I'm trying to use the MIT Kerberos implementation (using the krb5_32.dll from k4w-4.0.1 and the associated header file) to get a TGT and Service ticket.
I've loaded the krb5_init_context function which, according to the header file, google and SO, takes only 1 argument (The krb5_context struct) and populates it.
#include "stdafx.h"
#include "windows.h"
#include "krb5.h"
typedef int krb5_int32;
typedef krb5_int32 krb5_error_code;
int _tmain(int argc, _TCHAR* argv[])
{
HMODULE kerberos = LoadLibrary(L"krb5_32.dll");
HANDLE krb5_init_context = NULL;
if(kerberos == NULL)
{
printf("Failed to load library!\n");
printf("%lu", GetLastError());
return -1;
}
else
{
printf("Library krb5_32.dll loaded successfully!\n");
}
if((krb5_init_context = GetProcAddress(kerberos, "krb5_init_context")) == NULL)
{
printf("GetProcAddress for krb5_init_context failed!\n");
return -1;
}
else
{
printf("Function krb5_init_context loaded successfully!\n");
}
krb5_context context = NULL;
krb5_ccache cache = NULL;
krb5_principal client_princ = NULL;
char* name = NULL;
krb5_keytab keytab = 0;
krb5_creds creds;
krb5_get_init_creds_opt *options = NULL;
krb5_error_code error_code = 0; //error_status_ok;
error_code = (*krb5_init_context)(&context);
printf("Error Code: " + error_code);
while(true);
return 0;
}
To call a function using a pointer, you have to declare a function pointer. In general, a function pointer (static member, global or static function) declaration looks like this:
typedef return_type (*alias_name)(argtype_1, argtype_2,...argtype_n);
where return_type
is the return type, the alias_name
is the resulting name you will use to declare your function pointer variable, and the arg1type_1, argtype_2,
etc. are the argument types that function accepts.

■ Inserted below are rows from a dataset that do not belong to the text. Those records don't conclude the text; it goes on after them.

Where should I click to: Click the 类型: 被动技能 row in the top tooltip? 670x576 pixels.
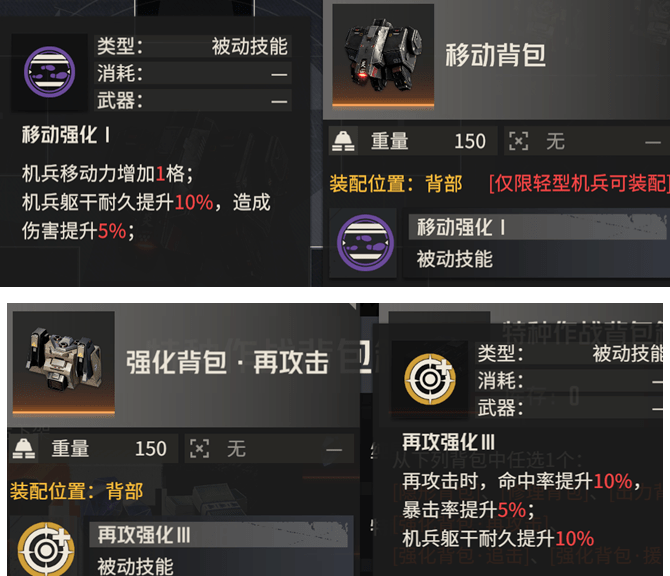[193, 46]
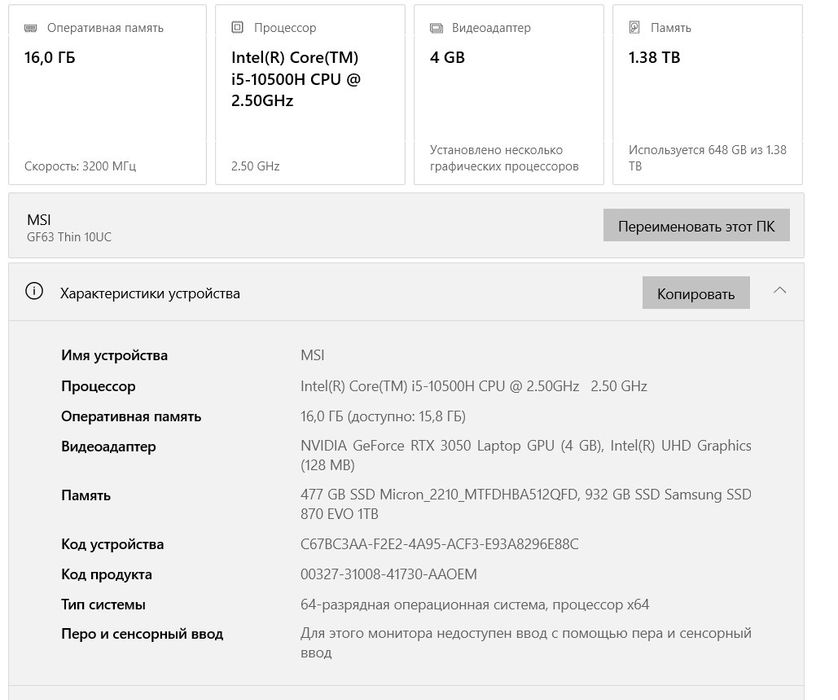Click the Micron and Samsung SSD storage text
This screenshot has height=700, width=838.
point(526,504)
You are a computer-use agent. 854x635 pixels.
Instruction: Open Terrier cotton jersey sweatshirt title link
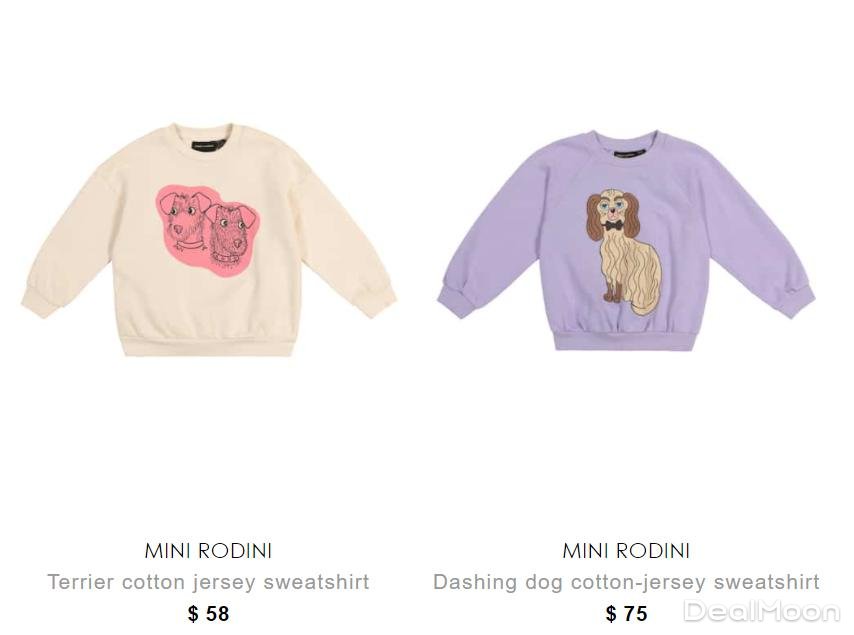click(x=208, y=582)
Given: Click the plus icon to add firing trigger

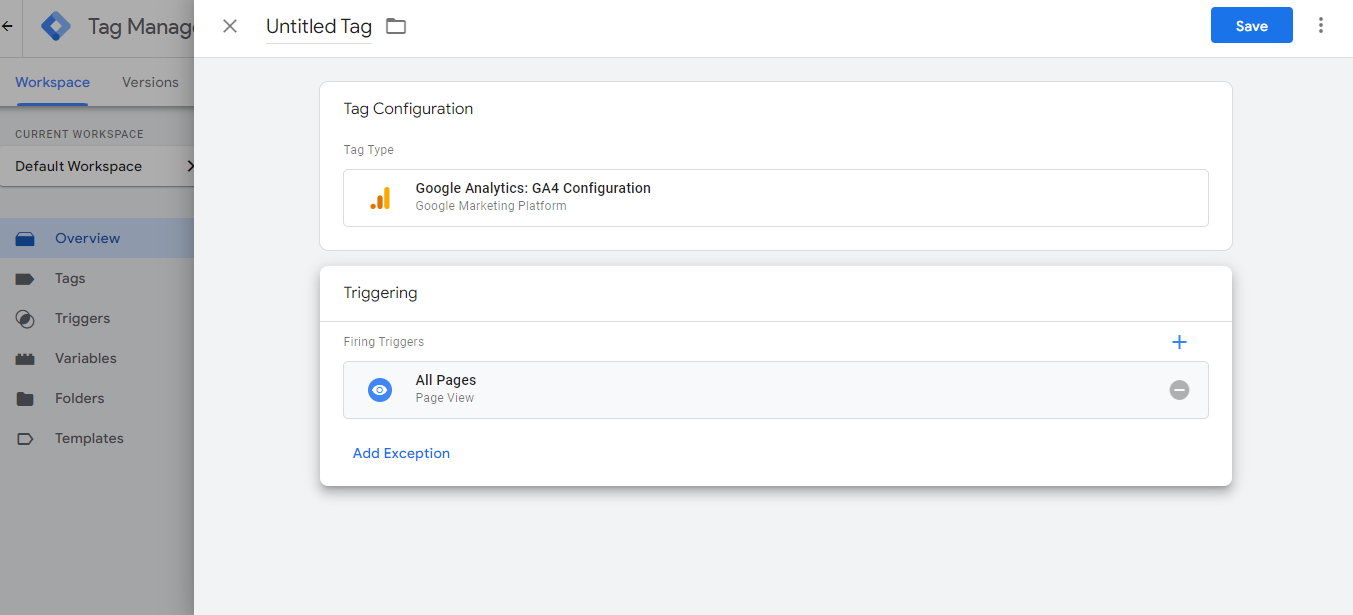Looking at the screenshot, I should click(x=1179, y=342).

According to your post, krb5_init_context
should be declared as this (using typedef
to simplify things):
typedef krb5_int32 (*context_fn)(krb5_context*); // pointer to function type
contextfn krb5_init_context; // declare it
//...
krb5_init_context = (context_fn)GetProcAddress(...); // get the address
//..
krb5_context context;
krb5_init_context(&context); // now function can be called
After these changes, make sure that you are also declaring the function pointer with the matching calling convention as the exported function. If the function is __stdcall
, then you need to specify that in the typedef
. If you don't do this, your function will crash.